Aujourd’hui c’est l’anniversaire du célèbre poète arménien Roupen Sévag. Il est né le 15 février 1885 à Silivri. De 1901 à 1905 il a étudié au collège Perperian à Constantinople. Pendant ses années d’école, il était engagé dans des activités littéraires.

De 1905 à 1911, il étudie dans l’un des plus grands centres médicaux d’Europe, la Faculté de médecine de l’Université de Lausanne. En 1914, il revient à Constantinople avec sa femme et son fils Levon (1912-2005).

Roupen Sévag a senti et remarqué la perspective de la tragédie qui menaçait les arméniens occidentaux plus tôt que plusieurs de ses contemporains éminents. Sévag a appelé à la vigilance avec ses œuvres, soulignant l’importance de l’unité nationale.

Au printemps 1909, lorsque 30 000 Arméniens furent victimes d’un bain de sang organisé par les autorités des Jeunes Turcs dans la ville d’Adana, Roupen Sévag devint l’une des personnalités nationales qui avertit les «ivrognes» de la Révolution des Jeunes Turcs Archag Tchobanian, Andranik Ozanian, Paramaz et autres du danger imminent.

Mais Roupen Sévag, victime du massacre turc de 1915, a non seulement défendu ses idées avec des mots et une plume, mais a également prouvé son dévouement sans faille au peuple au prix de sa vie.

Le 12 août 1915, il a télégraphié à sa femme qu’il était à la prison d’Ayash avec Daniel Varoujan.
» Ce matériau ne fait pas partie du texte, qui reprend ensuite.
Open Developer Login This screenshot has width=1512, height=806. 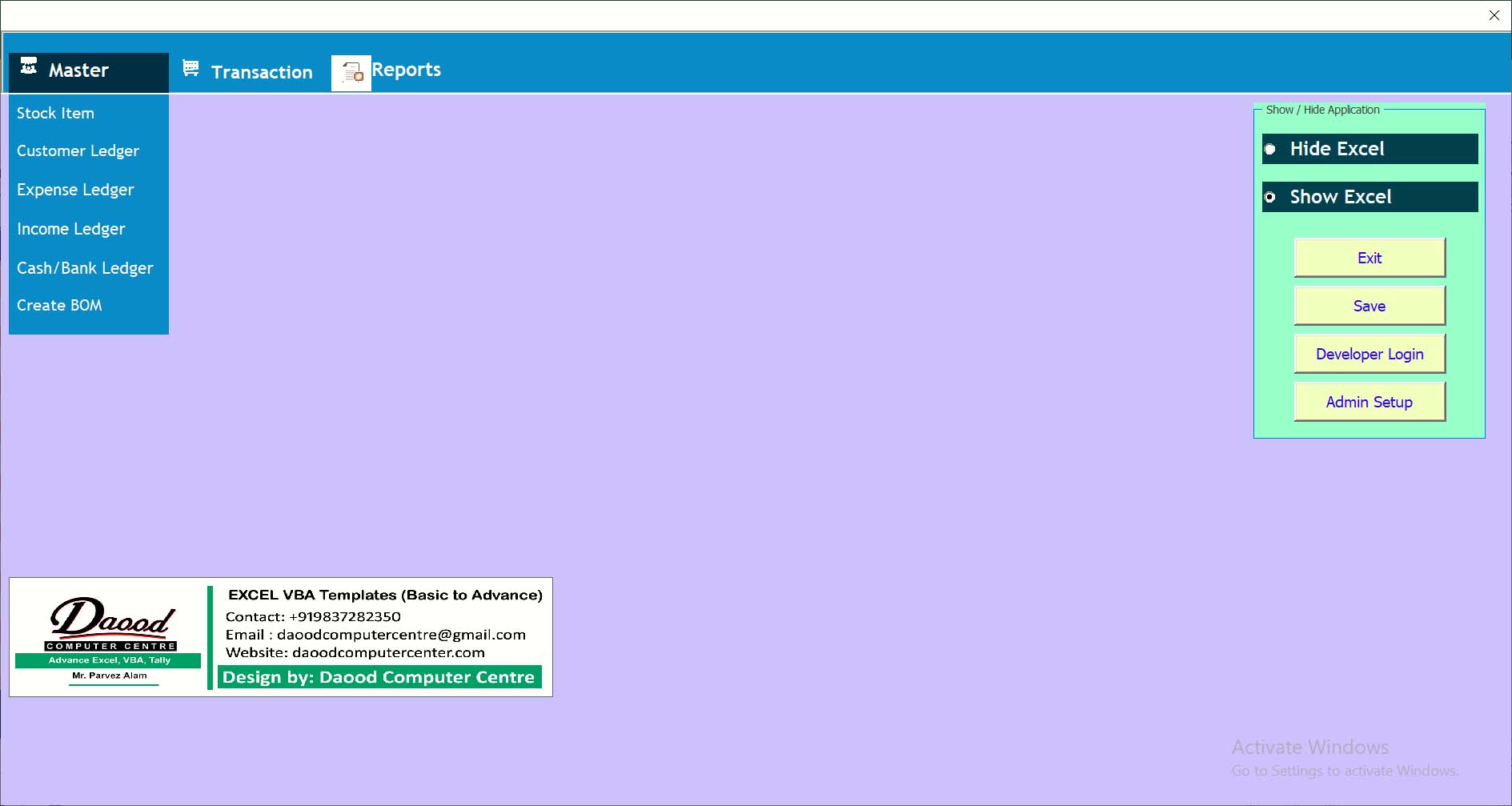click(x=1369, y=354)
Le 13 août 1915 (25/26), sur la route de l’exil vers Ayash, dans un endroit appelé Tuné, entre les villages de Tchangere et Kalecik, avec ses quatre amis qui on eu le même destin (également Daniel Varoujan), il a été tué par des turcs et torturé avec des pierres et des mortiers à l’âge de 30 ans. Selon le témoignage de l’entraîneur Hasan au tribunal de guerre de Gonio, le médecin a été le dernier à être tué.